Anarquía en el sector turístico de Canarias

Una de las cosas que nos sorprende ver en este angosto mundo del turismo es sin ninguna excusa ese dejarse ir por la pendiente de que nada pasa y de que la «parroquia» está hasta el moño de hacer caso a las autoridades sanitarias y del Gobierno. La  verdad ante todo es que, cada semana y, no se sabe a ciencia cierta por qué, se prohíben cosas, a los pocos días se suspende la prohibición, para seguir casi enseguida con una mayor prohibición que llega con la Fase 4 que es la que tenemos en Tenerife, y que estamos en compañía de las veinte ciudades de España más contaminadas. Así, la picaresca de muchos avispados que hay en el mercado, ha prohibido entrar en hoteles, restaurantes o donde puede haber gente si no llevan el certificado de vacunación. 

Vemos muy bien que esto se haga y se verifique in situ al cliente cuando llega a un establecimiento. Pero lo que no vemos bien es que en horas pocas horas se ponga esta prohibición, así se ahorraría el tener discusiones, alborotos el cliente con el personal de recepción. al no saber que tendrían que llevar esta certificación, ya que en horas se puso en circulación. Esta situación parte de que más de la mitad de Hoteles de Tenerife no tienen constancia de que ese requisito se tenga que pedir al cliente, entrando así en ese slogan que teniendo siempre en cuenta  que, «somos diferentes», cada uno hace lo que le viene en gana. Parece que todo es un documental de como se deberian de hacer las cosas ( pero no se hacen) tema «botellón». 
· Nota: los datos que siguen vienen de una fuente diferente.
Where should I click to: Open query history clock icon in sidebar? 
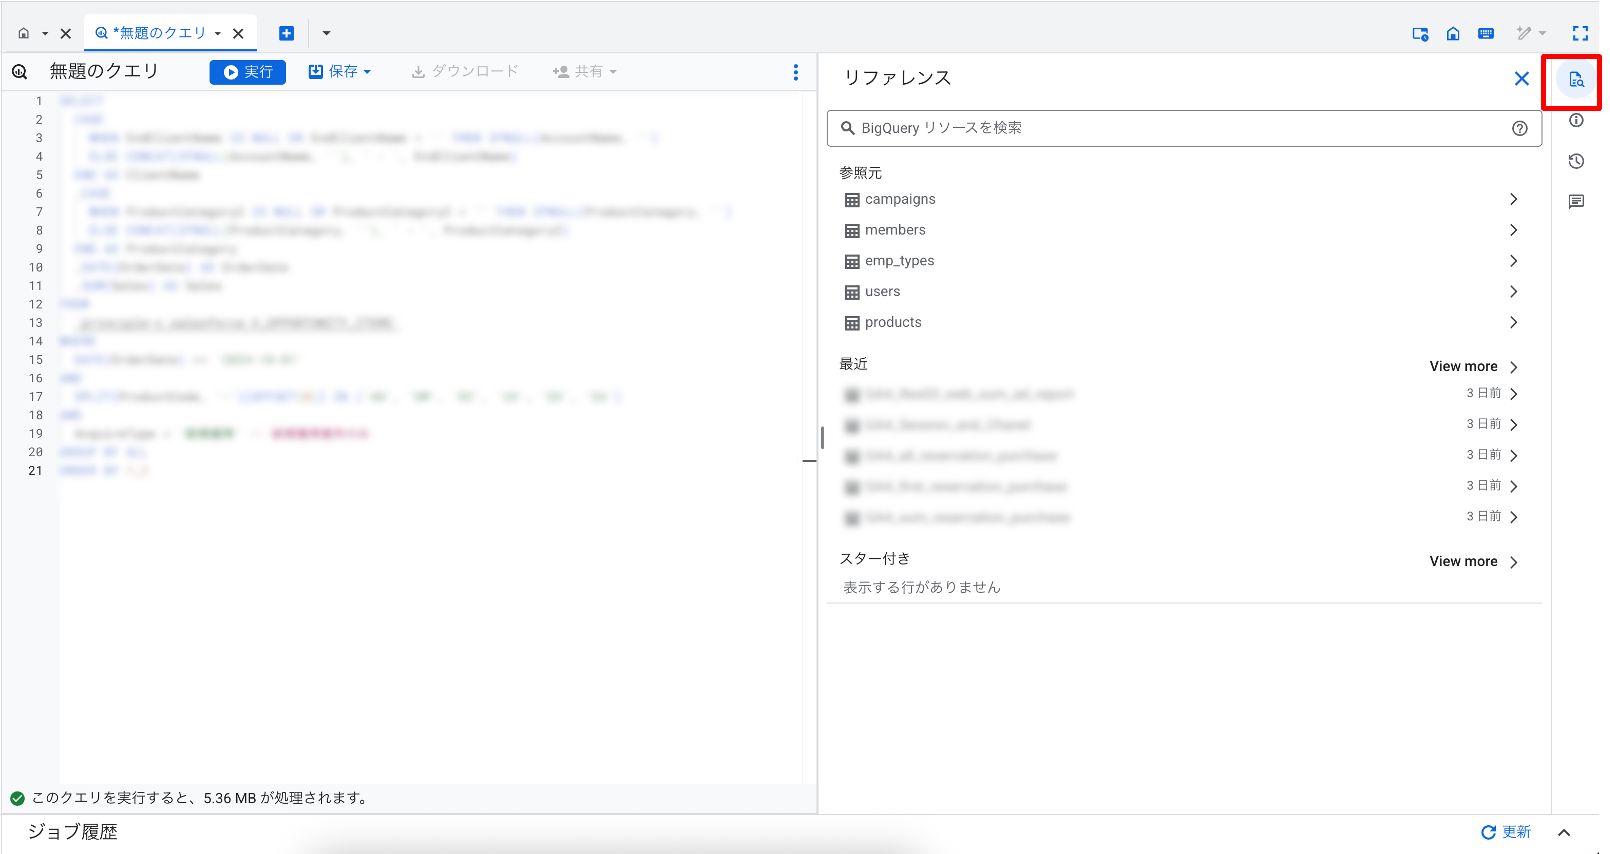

Vamos a tener que hacerle caso a todos aquellos que siguen diciendo que esto es una gripe mal curada, que tendremos que acostumbrarnos a vivir con este Covid, que todo es un gran negocio a escala mundial y que como siempre a tragar los mismos. 

Una cosa si debería de haberse hecho y es centralizar con autoritarismo toda esta Pandemia, y no tolerar que sea un «Reino de Taifas»,donde cada uno hace lo que le de la real gana y que no se respete la orden establecida sanitariamente. 

El turismo en Tenerife este verano ha demostrado lo que se tiene. Clientes locales en su mayoría y pocos peninsulares, así como los arriesgados turistas europeos, que después de decirles que España está en rojo, vienen a Tenerife. Todos esperan que este Verano sea una probeta de ensayo, y que en la temporada de invierno empiece a verse el verdadero turismo que a Canarias, como en multitud. Todos abogamos para eso, pero haciendo y pidiendo una total vacunación contra el virus y hacer un gran acto de contricción ciudadana y aceptar lo que está estipulado por las autoridades sanitarias y llegar a no estar contaminados.